ArcGIS in Hydrological Field Data Collection: Reflections on the 2022 Field Season
This post is an overview of our research lab’s recent usage of ArcGIS applications, specifically the mobile platform, in the collection of field hydrological data.
Our lab, the McMaster Ecohydrology Lab, has integrated ArcGIS in our field data collection since 2018 with the Collector App, and has since shifted to Field Maps in 2021 along with other upgrades. Here, I will discuss how its use, for our lab and my Ph.D research, has evolved over time.
As some background, our lab’s research largely revolves around peatlands which are wetlands that accumulate partially decayed organic matter as peat. Peatlands perform a number important functions such as water storage, carbon sequestration and habitat. Specifically, my work focuses on the hydrology of the peatlands found on the rock barrens landscape of the Boreal Shield, where peat forms in bedrock depressions.

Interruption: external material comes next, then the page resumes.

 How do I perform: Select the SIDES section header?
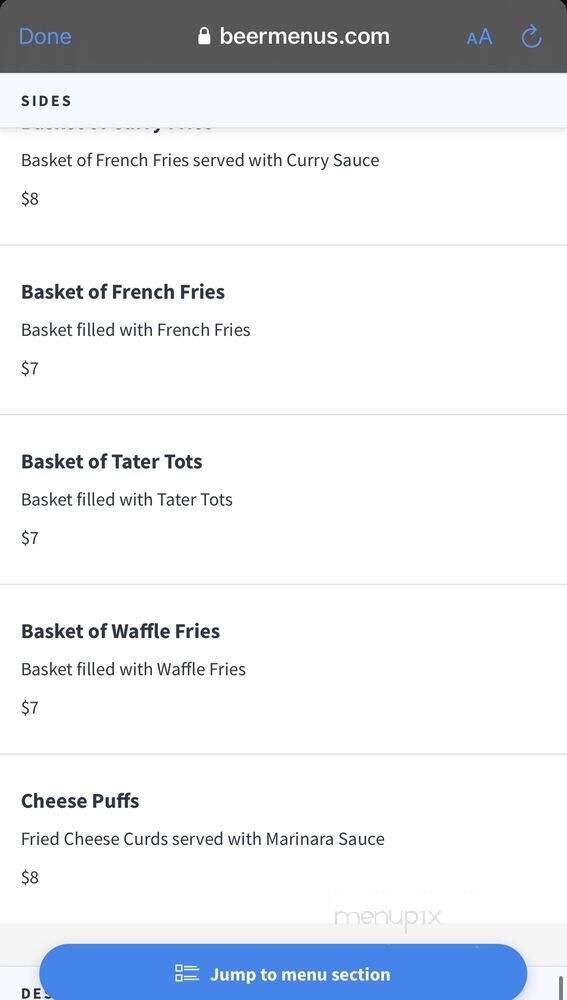point(47,101)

Our preliminary use of the mobile ArcGIS applications in 2018 was simply as a replacement to handheld GPS units for navigation and taking coordinates of points of interest such as research sites – a kind of Google Maps for fieldwork. With the seasonal turnover among student research assistants in our line of work and a large number of research wetlands to learn, this has been invaluable from a safety and convenience perspective, as well helping to ensure we minimize our footprint on the landscape by avoiding bushwhacking.
From there, especially in 2021, Collector took on the role of cloud-based data sheets, wherein we created layers to support data collection of manual water level measurements, soil depth and vegetation surveys. While we continue to carry field notebooks, no longer having to carry around clipboards of datasheets that may get lost or wet has been just one of the benefits:
Data integrity: Assigned domains or certain ranges for data fields for things including water level, discharge, water chemistry and instrument status helps to ensure we collect the right kind of data that can be rapidly operationalized. At the end of the field day, collected data is backed up to the cloud via ArcGIS Online where it is shared among lab members to use the data or be made aware of equipment statuses. We can also see who collected each data point.

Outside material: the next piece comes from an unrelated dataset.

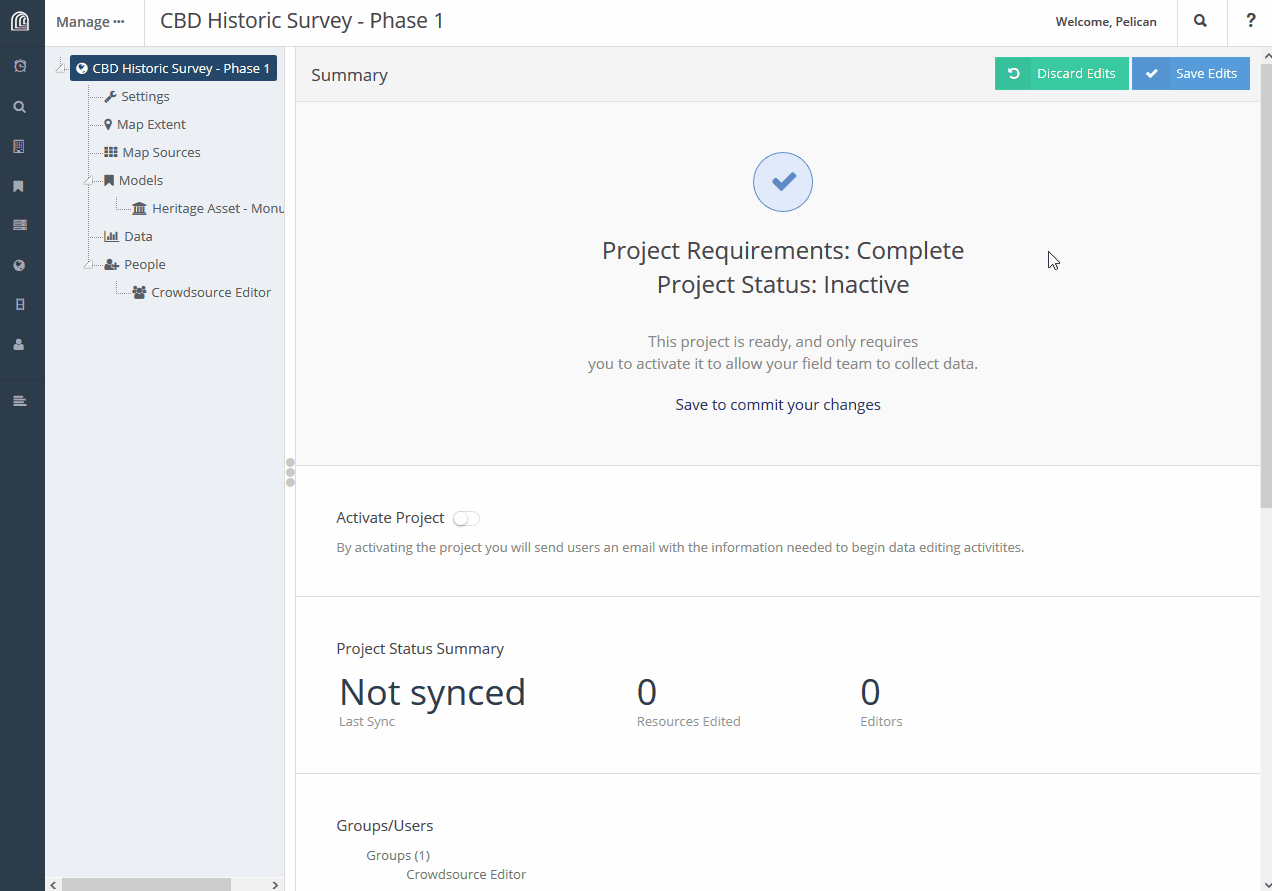This screenshot has height=891, width=1272.
Task: Click the Arches logo icon
Action: pyautogui.click(x=20, y=21)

Spatiotemporal Context: Every data point we take can be timestamped and has geographic context based on your device’s GPS. The time aspect is useful to me directly as I am interested in the temporal dynamics of wetland water tables and it enables us to align manual measurements to calibrate our automated continuous ones. While the need to transcribe paper datasheets to spreadsheets has largely been eliminated, errors here and there are inevitable but can be cross-referenced with the spatiotemporal metadata to get them sorted out.
While the relatively low (~5m) accuracy of phone or tablet GPS if sufficient for providing spatial context to field collection and observations, it is not quite sufficient for mapping wetlands (or features therein) that can be as diminutive as a few meters across. We have combined ArcGIS Collector with an external GPS unit, the Juniper Geode (Juniper Systems Inc.) to record positions at sub-meter accuracy by pairing, via Bluetooth with a mobile device. The most basic mapping application is simple delineation of wetlands, which can often be tricky without on-the-ground knowledge from imagery alone but just requires a perimeter walk with Collector.
Moving to the upland rock barrens that make up the catchment areas that drain into wetlands, we used this high-accuracy GPS with Collector to conduct detailed surveys of hillslopes that we were to be instrumented for soil moisture in representative plots and channeled surface runoff into weirs for measurement. After delineating the micro-catchments contributing to this runoff, they were discretized into 2 x 2 meter cells for which the dominant land cover was classified and representative soil depths were measured. While these surveys were labour-intensive (>1000 cells), they informed where instrumentation should be located to be representative of the major land cover types and capture the storage in the bedrock depressions with appreciable soil depth. These characterizations will also inform further analysis on the effect of these mapped variables on the rainfall-runoff response and water storage in the rock barrens uplands that provide lateral run-in to wetlands.
This post mostly focused on the applications, in the form of field methods using the ArcGIS mobile platform but only scratches the surface of its potential. In future posts I hope to follow up with the resulting data and analysis from what we have collected in these and other ways.